O livro de atos é considerado um dos mais ricos documentários já produzidos no primeiro século. Seu conteúdo tem sido usado como pesquisa em inúmeras universidades para desvendar as hierarquias romanas, pontos geográficos e fatos que confirmam a origem e a historicidade da Igreja. Atos não se resume apenas em fatos históricos relevantes, mas também em testemunhos confiáveis sobre como as pessoas continuavam sendo transformadas pela fé na pessoa do Senhor Jesus. Um pouco antes da ascensão do Filho de Deus aos céus, ele delega aos seus discípulos a grande responsabilidade de continuarem a sua missão: “E em seu nome se pregasse o arrependimento e a remissão dos pecados, em todas as nações, começando por Jerusalém. E destas coisas sois vós testemunhas. E eis que sobre vós envio a promessa de meu Pai; ficai, porém, na cidade de Jerusalém, até que do alto sejais revestidos de poder” (Lc 24.46-49).

É com este foco que o livro de Atos foi escrito pelo doutor Lucas. Ele apresenta uma Igreja revestida de poder, ousada, disposta a anunciar as grandezas de Deus desde Jerusalém, Judéia, Samaria até aos confins da terra. Este evangelho chegou aos Batistas Mineiros que também o anuncia. João Calvino sugeriu que o título deste livro deveria ser “Atos do Espírito Santo”, devido a riqueza das ações de Deus na vida das pessoas e de toda a Igreja. Um dos fatores mais evidentes descritos em todo o livro, creio ser o Fator Koinonia.O vocábulo koinonia aparece cerca de dezenove vezes em todo o NT, significando: “Comunhão”, “associação”, “fraternidade”, “partilha”, “relacionamento íntimo”. É um poderoso conceito de coletividade, o que nos leva a algumas respostas à pergunta o que temos comum na unidade? Na unidade temos em comum…

1. A mesma cidadania: Deus ao estabelecer a sua Igreja elegeu um povo vinculado aos céus, isto é, vivemos pela fé em uma dimensão acima da esfera terrena. “Mas nós, segundo a sua promessa, aguardamos novos céus e nova terra os quais habita a justiça” (2 Pe 3.13).  Não é diferente o pensamento do Apóstolo Paulo que declara qual deve ser a nossa inclinação: “Pensai nas coisas que são lá de cima, e não nas que são da terra” (Cl 3.2).Talvez a nossa frase principal deva ser: Andamos por aqui, mas o nosso coração está nas alturas.
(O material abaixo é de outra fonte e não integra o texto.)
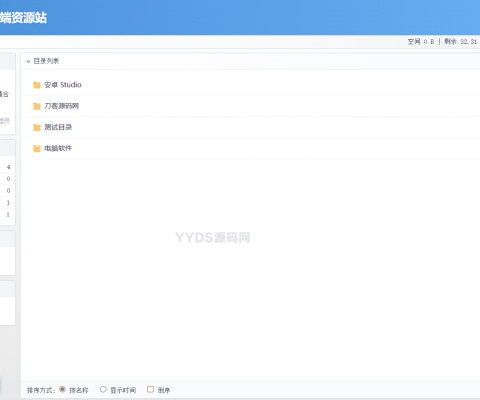Click the 目录列表 breadcrumb header

point(46,61)
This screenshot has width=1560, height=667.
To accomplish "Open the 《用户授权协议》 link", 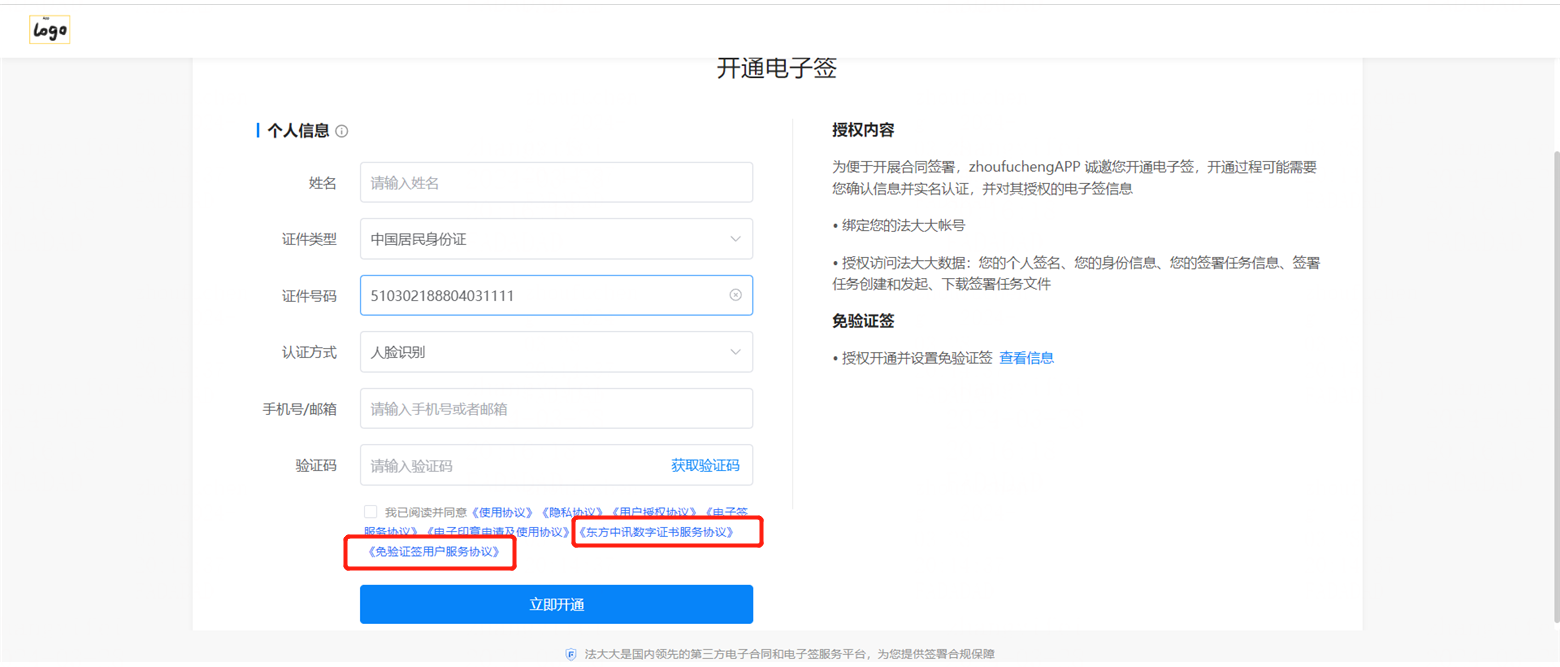I will [x=655, y=512].

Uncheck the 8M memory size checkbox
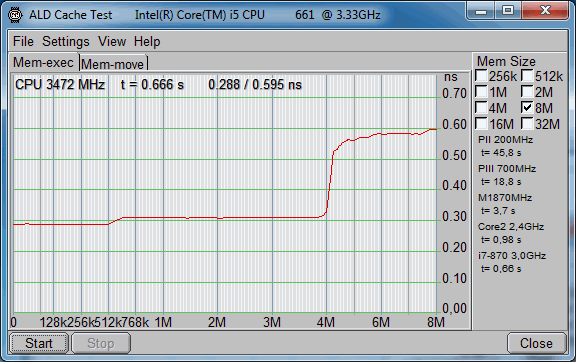click(526, 108)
2. A mesma promessa: A Bíblia nos diz que por intermédio de Jesus, todos nós recebemos grandíssimas e preciosas promessas (2 Pe 1.14). A vitória do Filho de Deus na cruz garante eficazmente a realização desta promessa que já foi estabelecida na eternidade. Cremos no perdão de nossos pecados, cremos em uma salvação que já desfrutamos nesta vida, cremos na vida após morte, cremos na volta de Jesus e na eternidade junto de Deus – (Fp 3.20).

3. O mesmo combate

Algumas vezes Paulo utilizou a palavra combate em suas epistolas porque via o cristão como um soldado que combatia contra os inimigos do reino, “combata o bom combate da fé” (1 Tm 6.12). Acima de tudo temos o ardente desejo como o de Paulo, ver os filhos de Deus lutar unânimes, “combatendo juntamente com o mesmo ânimo pela fé do evangelho” (Fp 1.27).Com certeza, um soldado sozinho no campo de batalha tem pouquíssimas chances de sobreviver. Diz um provérbio africano: “Você quer chegar rápido, vá sozinho. Mas, se quer ir longe, ande em grupo.”

4. A mesma herança

Uma esperança comum nos envolve como Israel aguardava a posse coletiva na terra de Canaã. A Igreja também aguarda a sua herança celestial (1 Pe 1.4) “Herança guardada nos céus para vocês que, mediante a fé, são protegidos pelo poder de deus até chegar a salvação prestes a ser revelada no último tempo”. Saiba que esta herança já nos é apresentada visivelmente na comunhão uns com os outros. As Igrejas locais, associações e a CBM nutrem esta unidade em reflexo ao corpo de Cristo, fortalecendo a vocação para herdar as riquezas da eterna glória.

Como filho de Deus, temos mais em comum em Cristo do que pensamos em nossas diferenças neste mundo: a mesma cidadania, a mesma promessa, o mesmo combate e a mesma herança. As circunstâncias e pressões deste mundo, jamais romperão o elo no coração daqueles que nasceram de novo e vivem para a glória de Cristo. Sejamos um!